The five new committees for 2008 will be:
Human resources (fire, police, and personnel, union and non-union); Chair: Bob Landgren; member: Leana Johnson;
Finance/audit; Chair: Leana Johnson; member: Brad Roberts;
City operations (water, wastewater, health and sanitation, parks and recreation, and streets); Chair: Richard Marx; member: Bob Landgren;
Business partners (tourism); Chair: Brad Roberts; member: Timi Keene; and
Annexation (real estate); Chair: Bob Landgren; member: Richard Marx.
Gone are the separate committees for health & sanitation, fire, police, parks & recreation, street, personnel & union negotiation, water & wastewater, tourism, and real estate.
Another big change reflects the new realities in the composition of the City Council. Mayor Poucher appointed two of the newly elected council members -- Bob Landgren and Leana Johnson -- to three of the leadership positions on the committees.
Council member Timi Keene, who previously chaired the parks & recreation committee and the personnel/union negotiation committee, was not selected to chair any of the five new committees. Keene will serve only on the business partners committee, which is chaired by Roberts.
After Poucher made his recommendations, Keene asked whether the changes needed a vote of the City Council.
"Does this have to change by ordinance?" Keene asked. "Having 12 committees is spelled out in the ordinance."
The city attorney, Ken Woodrich, said he believed the mayor was within his rights because he was not doing away with the committees, but simply combining them.
"I don't see any reason why this couldn't take place," Woodrich said. "But a motion could be made."
The council members then voted 5-0 to approve the reconfiguration of the committee system.
Poucher said having fewer committees would also make it easier for citizens to attend the sessions.

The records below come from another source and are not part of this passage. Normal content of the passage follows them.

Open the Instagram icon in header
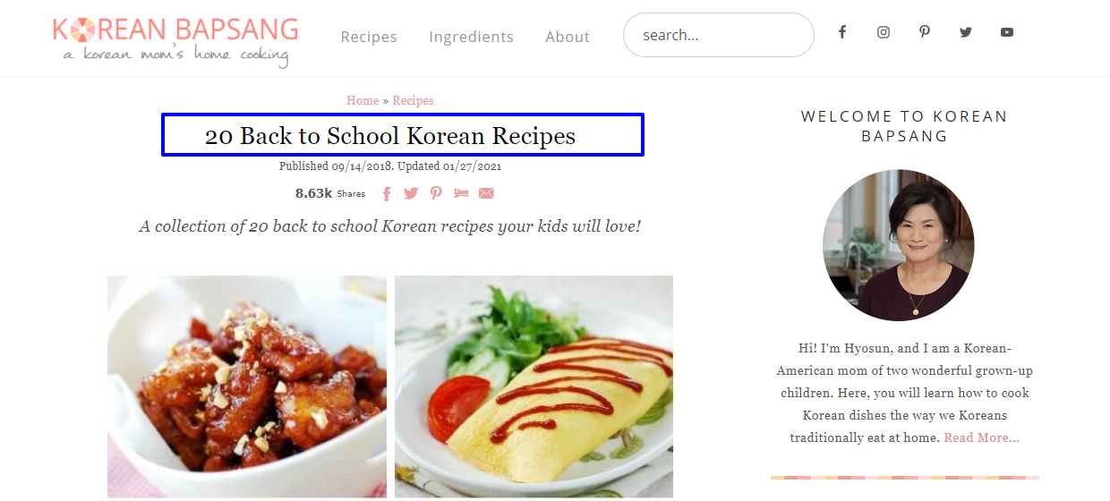The width and height of the screenshot is (1110, 501). [884, 32]
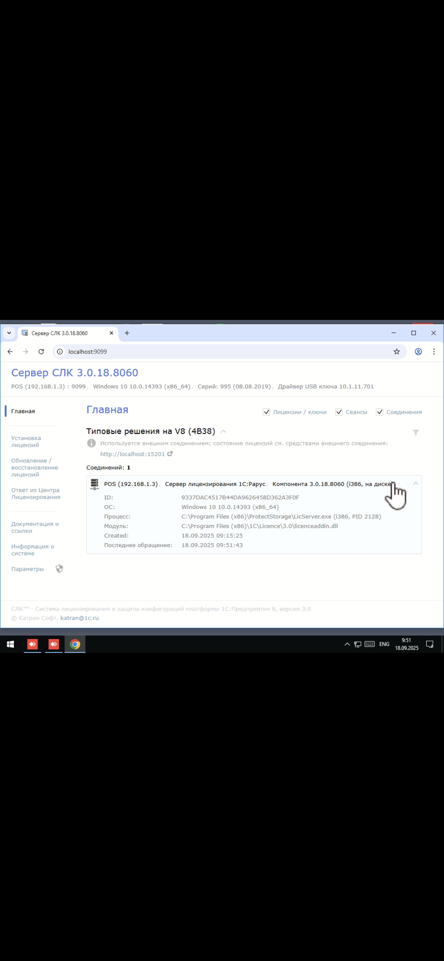
Task: Disable the Соединения checkbox
Action: pyautogui.click(x=380, y=412)
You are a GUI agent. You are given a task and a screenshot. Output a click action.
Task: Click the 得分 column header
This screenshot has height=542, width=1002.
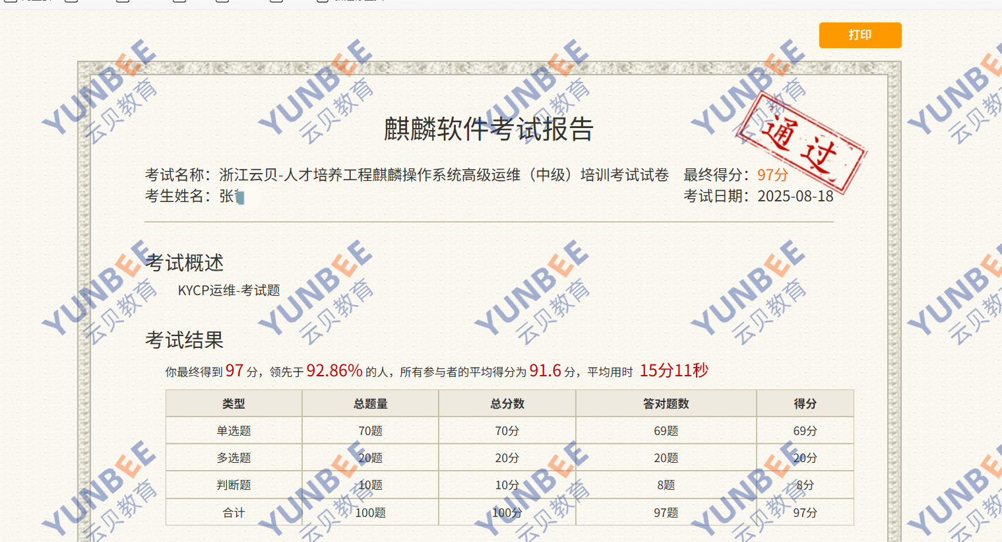click(805, 403)
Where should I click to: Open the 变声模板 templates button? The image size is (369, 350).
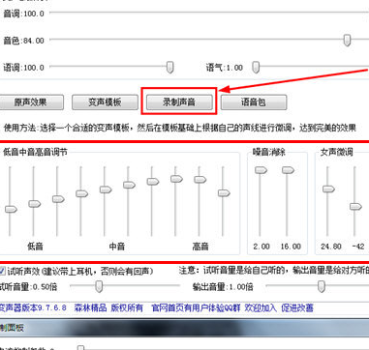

"I think having fewer committees and fewer meetings to attend seems like a lot better way to serve the people of White Salmon, and that's why we're here and why I did this," Poucher explained.
After the meeting, Keene questioned the new committee system.
"Combining the committees had been proposed over a year ago, but tabled by the council," Keene explained. "It's unfortunate that more forethought wasn't given to exactly what responsibilities each committee should have, or that council and staff weren't consulted as to how best to assign those responsibilities."
Council member Marx saw it differently.
"The committees are set up much better now," Marx said. "The committees have been consolidated, so there's a lot less confusion."
Marx said the dates for the committee sessions -- which are open to the public -- will be announced about two weeks in advance of the meetings.
The committees will meet once a month.